Exercise description
The required output is the lines below from the line containing "This screenshot has height=711, width=1311." to the line containing "The image size is (2186, 1390).", inclusive, retyped exactly. No other lines belong in it.

(Dataset entries)
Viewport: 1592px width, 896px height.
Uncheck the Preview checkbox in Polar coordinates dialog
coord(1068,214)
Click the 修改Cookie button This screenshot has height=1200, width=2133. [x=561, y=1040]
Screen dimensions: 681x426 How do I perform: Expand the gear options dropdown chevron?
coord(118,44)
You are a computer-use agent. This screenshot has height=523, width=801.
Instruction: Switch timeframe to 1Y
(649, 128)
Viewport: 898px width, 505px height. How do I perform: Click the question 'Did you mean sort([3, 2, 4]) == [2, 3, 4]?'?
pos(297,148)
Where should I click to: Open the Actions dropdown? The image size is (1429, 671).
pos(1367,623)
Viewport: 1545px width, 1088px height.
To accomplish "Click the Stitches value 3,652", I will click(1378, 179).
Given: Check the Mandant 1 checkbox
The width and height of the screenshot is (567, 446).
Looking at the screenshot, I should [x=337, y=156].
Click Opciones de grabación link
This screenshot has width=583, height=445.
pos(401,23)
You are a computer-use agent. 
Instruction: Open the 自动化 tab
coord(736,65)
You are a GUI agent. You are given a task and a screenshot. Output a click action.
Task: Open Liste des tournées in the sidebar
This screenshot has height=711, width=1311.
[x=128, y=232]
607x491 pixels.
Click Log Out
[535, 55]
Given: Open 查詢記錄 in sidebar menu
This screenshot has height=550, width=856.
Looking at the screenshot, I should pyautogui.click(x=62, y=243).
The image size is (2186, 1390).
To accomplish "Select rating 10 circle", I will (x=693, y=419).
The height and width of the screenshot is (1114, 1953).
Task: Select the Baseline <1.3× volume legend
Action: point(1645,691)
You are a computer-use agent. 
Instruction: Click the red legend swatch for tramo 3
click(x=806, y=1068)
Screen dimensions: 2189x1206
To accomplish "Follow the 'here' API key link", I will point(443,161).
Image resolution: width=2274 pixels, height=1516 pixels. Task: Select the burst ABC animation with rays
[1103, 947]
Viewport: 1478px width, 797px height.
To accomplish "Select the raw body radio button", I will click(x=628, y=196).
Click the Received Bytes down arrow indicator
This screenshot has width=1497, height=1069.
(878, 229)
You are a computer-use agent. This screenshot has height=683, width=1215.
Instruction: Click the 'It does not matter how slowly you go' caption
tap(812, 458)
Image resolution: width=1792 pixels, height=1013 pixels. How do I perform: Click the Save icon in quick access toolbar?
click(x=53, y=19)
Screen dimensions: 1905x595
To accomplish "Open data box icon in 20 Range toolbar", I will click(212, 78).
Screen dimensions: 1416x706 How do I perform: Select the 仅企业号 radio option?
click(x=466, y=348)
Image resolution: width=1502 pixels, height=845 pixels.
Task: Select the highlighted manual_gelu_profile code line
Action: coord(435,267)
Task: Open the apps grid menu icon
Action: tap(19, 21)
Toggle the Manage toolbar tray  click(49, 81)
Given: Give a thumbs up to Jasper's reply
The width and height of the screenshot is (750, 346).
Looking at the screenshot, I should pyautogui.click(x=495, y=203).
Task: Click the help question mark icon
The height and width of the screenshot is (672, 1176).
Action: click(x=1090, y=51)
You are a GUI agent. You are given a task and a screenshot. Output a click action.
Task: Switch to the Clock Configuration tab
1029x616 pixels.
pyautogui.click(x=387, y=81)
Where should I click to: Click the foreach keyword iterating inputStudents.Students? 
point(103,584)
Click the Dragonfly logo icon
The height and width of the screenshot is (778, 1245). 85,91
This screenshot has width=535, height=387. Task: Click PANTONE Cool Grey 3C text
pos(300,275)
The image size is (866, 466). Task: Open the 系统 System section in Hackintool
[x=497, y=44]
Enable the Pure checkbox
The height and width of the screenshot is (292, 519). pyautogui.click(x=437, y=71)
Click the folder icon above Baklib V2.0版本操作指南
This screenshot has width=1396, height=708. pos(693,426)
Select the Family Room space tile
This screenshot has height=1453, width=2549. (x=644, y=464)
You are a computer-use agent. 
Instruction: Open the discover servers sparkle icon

Problem solution
This screenshot has height=711, width=1311.
[x=128, y=232]
607x491 pixels.
Click Log Out
[535, 55]
Given: Open 查詢記錄 in sidebar menu
This screenshot has height=550, width=856.
Looking at the screenshot, I should pyautogui.click(x=62, y=243).
The image size is (2186, 1390).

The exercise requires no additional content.